Brain tumors represent only about 3,5% of all new cancers in adults but reduce life expectancy by more than 20 years on average. Brain cancer is the deadliest type of cancer in people under the age of 40 and one of the most common types of cancer in children. The tumours are classified into more than 150 different subtypes, from slow-growing, well-defined, benign tumours to diffuse malignant tumours with fast growth and very short life expectancy. While other cancer types give more stereotypical symptoms, brain tumors can give a wide range of symptoms depending on which brain structures and thus brain functions that are affected. The tumors are heterogeneous and there is great variability in aggressiveness, growth rate, and treatment responses.

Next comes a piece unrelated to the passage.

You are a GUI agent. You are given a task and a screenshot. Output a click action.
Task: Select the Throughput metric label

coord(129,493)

Symptoms and prognosis vary widely and can be difficult to predict even for experienced doctors.Brain tumour patients may have a high symptom burden, both related to having incurable cancer and due to progressive neurological decline, seizures, and adverse treatment effects. Since clinical presentations, tumour locations, and growth patterns are all very diverse and often unpredictable, selecting optimal treatment course for any given patient is extremely difficult. Unfortunately, the recent progresses in both surgical and oncological multimodal treatment only benefit a smaller proportion of patients. Thus, personalized treatment is attractive for brain tumor patients as the natural course and treatment responses are highly variable ranging from patients that do not respond to therapy but only experience the risks to those who survive long enough to experience severe delayed adverse effects of treatment. Any potential therapeutic benefit on overall survival needs therefore to be judiciously balanced against potential treatment-induced side effects which may limit patients’ estimated quality of life, which would pave the way for personalized decision-making.

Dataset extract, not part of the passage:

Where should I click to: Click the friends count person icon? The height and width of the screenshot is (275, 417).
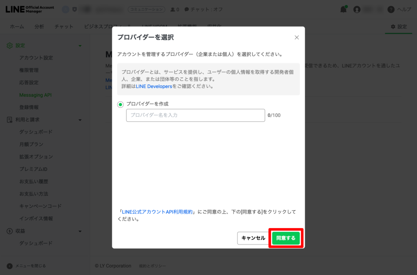(x=173, y=9)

In this project, we aim to use machine learning to build computer models to predict the clinical outcome of new brain tumor patients considering at the same time the characteristics of the individual patient and the large amount of knowledge contained in the data from thousands of previous patients. We will apply machine learning and more specifically deep learning methods to radiological and clinical patient data, with a special focus on three main aspects. First, tools for quantitative radiological assessment of brain tumors including: (i) automatic segmentation and classification of pre-operative, intraoperative, post-operative, and follow-up MR/CT/US images to quantify initial tumor localization and volume, (ii) characterization of tumor resection during surgery, (iii) quantifying localization and volume of relevant structures postoperatively such as residual tumor, infarction, bleedings, resection cavity, or FLAIR hyperintensity, (iv) assessing tumor response to radiation/chemotherapy, and (v) quantifying tumor growth and regrowth. Second, the combined use of clinical and radiological data for personalized prediction of clinically important parameters such as survival, expected residual tumor and post-operative functional level such as Karnofsky score and quality of life. Finally, generative models to reconstruct clinically realistic data conditioned on patient-specific inputs and treatment scenarios, in order to address sparsity and irregularity of longitudinal data, and to generate future forecasting of tumor evolution or response.